| AIM |
Render the lines of the items below as a JSON list of strings, one string per line, skipping blank lines. Take only everything from the line containing "coordinates (2271, 1422)." down to the line containing "coordinates (308, 41).", with both of those lines included.

| ENTRIES SHOWN |
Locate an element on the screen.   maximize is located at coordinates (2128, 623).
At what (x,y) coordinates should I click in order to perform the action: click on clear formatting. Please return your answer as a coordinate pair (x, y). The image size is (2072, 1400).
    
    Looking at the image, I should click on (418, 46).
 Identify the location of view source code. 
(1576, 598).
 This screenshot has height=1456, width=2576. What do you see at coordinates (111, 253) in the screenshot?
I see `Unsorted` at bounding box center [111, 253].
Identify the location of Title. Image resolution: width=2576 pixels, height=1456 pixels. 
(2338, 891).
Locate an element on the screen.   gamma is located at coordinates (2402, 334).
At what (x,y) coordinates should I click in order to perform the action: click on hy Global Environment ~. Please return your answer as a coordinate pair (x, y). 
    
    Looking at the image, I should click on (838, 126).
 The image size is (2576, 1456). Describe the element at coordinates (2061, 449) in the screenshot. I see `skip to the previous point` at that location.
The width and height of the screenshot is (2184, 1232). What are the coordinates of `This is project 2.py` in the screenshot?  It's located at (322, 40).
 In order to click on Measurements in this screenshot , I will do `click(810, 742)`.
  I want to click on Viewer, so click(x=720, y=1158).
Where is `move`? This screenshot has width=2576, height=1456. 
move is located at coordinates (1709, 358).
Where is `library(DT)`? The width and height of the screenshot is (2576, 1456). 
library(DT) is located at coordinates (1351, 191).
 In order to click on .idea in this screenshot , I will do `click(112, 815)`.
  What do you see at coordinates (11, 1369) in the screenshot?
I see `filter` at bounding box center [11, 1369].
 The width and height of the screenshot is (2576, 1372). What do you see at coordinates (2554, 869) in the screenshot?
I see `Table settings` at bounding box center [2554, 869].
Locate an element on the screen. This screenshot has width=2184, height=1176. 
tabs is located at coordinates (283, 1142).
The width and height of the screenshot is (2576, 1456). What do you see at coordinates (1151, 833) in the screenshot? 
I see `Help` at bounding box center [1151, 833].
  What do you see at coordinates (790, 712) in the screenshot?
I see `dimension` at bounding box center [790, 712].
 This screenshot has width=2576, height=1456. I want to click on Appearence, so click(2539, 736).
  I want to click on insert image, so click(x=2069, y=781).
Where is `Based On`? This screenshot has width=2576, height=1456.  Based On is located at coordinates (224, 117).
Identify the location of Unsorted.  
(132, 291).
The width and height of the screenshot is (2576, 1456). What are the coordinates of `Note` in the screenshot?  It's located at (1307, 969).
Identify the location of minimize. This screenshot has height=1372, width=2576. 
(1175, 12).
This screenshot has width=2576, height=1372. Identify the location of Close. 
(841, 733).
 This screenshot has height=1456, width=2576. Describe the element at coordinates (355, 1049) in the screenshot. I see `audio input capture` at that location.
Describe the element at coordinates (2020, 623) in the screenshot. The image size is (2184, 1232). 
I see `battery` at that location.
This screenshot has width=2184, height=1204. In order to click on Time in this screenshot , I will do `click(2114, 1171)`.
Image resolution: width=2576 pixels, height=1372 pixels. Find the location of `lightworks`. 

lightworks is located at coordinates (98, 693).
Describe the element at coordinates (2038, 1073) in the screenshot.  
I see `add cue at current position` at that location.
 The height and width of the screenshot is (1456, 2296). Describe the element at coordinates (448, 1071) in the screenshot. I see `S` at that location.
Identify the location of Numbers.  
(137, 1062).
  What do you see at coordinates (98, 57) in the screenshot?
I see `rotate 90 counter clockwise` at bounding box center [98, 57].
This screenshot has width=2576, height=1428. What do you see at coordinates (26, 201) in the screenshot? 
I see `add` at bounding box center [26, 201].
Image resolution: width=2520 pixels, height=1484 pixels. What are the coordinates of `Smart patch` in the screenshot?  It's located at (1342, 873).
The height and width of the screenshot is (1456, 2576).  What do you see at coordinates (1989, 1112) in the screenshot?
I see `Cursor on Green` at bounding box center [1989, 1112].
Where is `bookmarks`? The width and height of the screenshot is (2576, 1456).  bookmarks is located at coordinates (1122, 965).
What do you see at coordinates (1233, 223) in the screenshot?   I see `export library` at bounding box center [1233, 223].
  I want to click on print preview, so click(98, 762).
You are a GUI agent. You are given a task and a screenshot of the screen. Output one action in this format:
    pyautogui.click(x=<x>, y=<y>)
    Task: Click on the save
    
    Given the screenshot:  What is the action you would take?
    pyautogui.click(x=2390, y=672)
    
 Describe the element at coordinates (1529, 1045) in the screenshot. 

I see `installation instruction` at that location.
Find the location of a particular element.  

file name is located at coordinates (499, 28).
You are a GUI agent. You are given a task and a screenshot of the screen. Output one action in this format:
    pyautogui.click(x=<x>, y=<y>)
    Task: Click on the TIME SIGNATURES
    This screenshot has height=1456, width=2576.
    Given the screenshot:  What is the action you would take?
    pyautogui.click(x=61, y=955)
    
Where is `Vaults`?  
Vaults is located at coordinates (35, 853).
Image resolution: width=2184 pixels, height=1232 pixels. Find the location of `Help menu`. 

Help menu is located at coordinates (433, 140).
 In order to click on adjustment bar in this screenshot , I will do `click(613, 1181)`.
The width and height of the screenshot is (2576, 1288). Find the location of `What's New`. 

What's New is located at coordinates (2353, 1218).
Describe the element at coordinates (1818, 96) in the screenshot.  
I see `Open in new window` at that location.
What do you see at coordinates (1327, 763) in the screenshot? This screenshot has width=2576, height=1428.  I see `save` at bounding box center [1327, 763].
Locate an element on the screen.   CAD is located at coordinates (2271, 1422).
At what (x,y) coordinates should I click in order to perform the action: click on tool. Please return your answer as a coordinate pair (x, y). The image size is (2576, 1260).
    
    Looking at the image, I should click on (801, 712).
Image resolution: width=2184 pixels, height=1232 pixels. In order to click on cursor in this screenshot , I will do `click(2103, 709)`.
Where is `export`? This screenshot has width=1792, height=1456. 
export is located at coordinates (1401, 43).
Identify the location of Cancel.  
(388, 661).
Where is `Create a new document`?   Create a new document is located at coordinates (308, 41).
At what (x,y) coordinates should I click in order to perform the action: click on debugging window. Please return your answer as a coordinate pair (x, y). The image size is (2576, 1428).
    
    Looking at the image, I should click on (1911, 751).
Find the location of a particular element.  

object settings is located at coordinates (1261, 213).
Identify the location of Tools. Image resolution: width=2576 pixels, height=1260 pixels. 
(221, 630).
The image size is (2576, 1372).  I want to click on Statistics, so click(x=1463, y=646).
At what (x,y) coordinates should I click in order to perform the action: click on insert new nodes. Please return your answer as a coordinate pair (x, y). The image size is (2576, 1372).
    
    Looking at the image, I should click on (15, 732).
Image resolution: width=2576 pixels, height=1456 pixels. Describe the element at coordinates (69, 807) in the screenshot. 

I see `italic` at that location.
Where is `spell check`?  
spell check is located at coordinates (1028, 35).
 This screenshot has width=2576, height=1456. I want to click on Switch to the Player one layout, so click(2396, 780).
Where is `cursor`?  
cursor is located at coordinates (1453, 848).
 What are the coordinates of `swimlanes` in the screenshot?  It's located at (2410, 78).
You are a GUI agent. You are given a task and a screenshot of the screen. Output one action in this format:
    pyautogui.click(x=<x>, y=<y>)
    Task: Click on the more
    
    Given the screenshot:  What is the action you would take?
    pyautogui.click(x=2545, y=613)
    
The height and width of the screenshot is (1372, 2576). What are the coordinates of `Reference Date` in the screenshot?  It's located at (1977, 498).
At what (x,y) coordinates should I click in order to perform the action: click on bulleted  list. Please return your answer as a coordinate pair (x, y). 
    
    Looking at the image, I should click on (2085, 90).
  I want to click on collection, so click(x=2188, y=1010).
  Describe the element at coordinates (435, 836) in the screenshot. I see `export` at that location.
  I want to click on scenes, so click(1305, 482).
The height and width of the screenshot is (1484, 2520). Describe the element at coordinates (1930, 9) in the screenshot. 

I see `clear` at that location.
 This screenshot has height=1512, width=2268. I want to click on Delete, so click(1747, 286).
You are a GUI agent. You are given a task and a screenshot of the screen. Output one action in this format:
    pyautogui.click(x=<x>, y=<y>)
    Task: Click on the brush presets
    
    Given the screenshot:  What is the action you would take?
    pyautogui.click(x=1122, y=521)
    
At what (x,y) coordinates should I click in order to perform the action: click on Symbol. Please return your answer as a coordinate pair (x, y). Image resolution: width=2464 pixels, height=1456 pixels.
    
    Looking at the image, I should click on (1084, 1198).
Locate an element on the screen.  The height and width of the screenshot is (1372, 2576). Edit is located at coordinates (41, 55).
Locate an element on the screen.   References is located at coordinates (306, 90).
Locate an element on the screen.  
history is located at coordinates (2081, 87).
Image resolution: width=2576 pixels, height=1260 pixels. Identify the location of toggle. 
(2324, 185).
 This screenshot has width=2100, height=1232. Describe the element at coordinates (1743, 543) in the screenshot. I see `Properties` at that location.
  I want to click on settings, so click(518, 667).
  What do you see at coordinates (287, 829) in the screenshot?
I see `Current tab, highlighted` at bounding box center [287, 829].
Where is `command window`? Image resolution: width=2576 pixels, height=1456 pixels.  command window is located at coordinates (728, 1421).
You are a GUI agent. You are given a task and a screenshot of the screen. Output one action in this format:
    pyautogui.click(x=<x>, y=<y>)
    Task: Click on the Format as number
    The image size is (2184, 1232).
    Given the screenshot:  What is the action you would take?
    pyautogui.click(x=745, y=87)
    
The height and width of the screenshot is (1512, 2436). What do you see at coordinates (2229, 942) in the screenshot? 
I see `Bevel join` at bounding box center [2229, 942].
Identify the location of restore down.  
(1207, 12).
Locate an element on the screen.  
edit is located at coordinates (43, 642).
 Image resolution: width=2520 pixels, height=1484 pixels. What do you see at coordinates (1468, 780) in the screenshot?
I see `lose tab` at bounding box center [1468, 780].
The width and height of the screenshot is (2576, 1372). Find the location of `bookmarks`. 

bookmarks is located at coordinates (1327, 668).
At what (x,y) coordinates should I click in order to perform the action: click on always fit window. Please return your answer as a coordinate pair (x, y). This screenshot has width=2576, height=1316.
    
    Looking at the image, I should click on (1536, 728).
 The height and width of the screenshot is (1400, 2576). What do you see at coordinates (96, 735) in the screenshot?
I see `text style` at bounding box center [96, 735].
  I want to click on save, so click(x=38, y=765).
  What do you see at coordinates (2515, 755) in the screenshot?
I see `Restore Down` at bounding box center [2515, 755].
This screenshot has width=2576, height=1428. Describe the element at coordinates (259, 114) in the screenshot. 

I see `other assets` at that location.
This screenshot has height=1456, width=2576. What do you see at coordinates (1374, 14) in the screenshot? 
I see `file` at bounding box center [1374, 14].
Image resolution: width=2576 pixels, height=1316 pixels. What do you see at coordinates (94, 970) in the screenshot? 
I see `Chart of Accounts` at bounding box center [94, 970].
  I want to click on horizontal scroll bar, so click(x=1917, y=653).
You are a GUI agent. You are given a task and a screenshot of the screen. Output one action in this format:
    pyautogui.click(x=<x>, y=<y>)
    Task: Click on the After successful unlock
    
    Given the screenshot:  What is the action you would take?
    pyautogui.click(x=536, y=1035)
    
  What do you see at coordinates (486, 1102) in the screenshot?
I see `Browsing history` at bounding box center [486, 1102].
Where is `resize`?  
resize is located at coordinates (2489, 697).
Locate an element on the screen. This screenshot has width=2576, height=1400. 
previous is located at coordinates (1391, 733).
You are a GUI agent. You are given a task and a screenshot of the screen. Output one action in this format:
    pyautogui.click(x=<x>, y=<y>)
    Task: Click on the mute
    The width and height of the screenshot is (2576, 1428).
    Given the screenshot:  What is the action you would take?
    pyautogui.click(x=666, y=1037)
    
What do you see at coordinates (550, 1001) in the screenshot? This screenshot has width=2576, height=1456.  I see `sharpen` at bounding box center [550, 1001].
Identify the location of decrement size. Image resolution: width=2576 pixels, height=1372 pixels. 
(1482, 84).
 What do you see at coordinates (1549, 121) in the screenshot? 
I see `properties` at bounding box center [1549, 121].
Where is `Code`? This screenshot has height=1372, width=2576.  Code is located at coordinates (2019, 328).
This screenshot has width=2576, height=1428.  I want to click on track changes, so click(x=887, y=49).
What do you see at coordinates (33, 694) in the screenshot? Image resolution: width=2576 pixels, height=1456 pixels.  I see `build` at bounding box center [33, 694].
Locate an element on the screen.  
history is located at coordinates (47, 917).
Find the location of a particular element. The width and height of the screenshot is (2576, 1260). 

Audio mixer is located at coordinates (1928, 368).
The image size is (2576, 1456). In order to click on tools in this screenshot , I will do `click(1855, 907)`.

| ANSWER TO THIS TASK |
[
  "Locate an element on the screen.   CAD is located at coordinates (2271, 1422).",
  "At what (x,y) coordinates should I click in order to perform the action: click on tool. Please return your answer as a coordinate pair (x, y). The image size is (2576, 1260).",
  "    Looking at the image, I should click on (801, 712).",
  "Image resolution: width=2184 pixels, height=1232 pixels. In order to click on cursor in this screenshot , I will do `click(2103, 709)`.",
  "Where is `export`? This screenshot has width=1792, height=1456. ",
  "export is located at coordinates (1401, 43).",
  "Identify the location of Cancel.  ",
  "(388, 661).",
  "Where is `Create a new document`?   Create a new document is located at coordinates (308, 41)."
]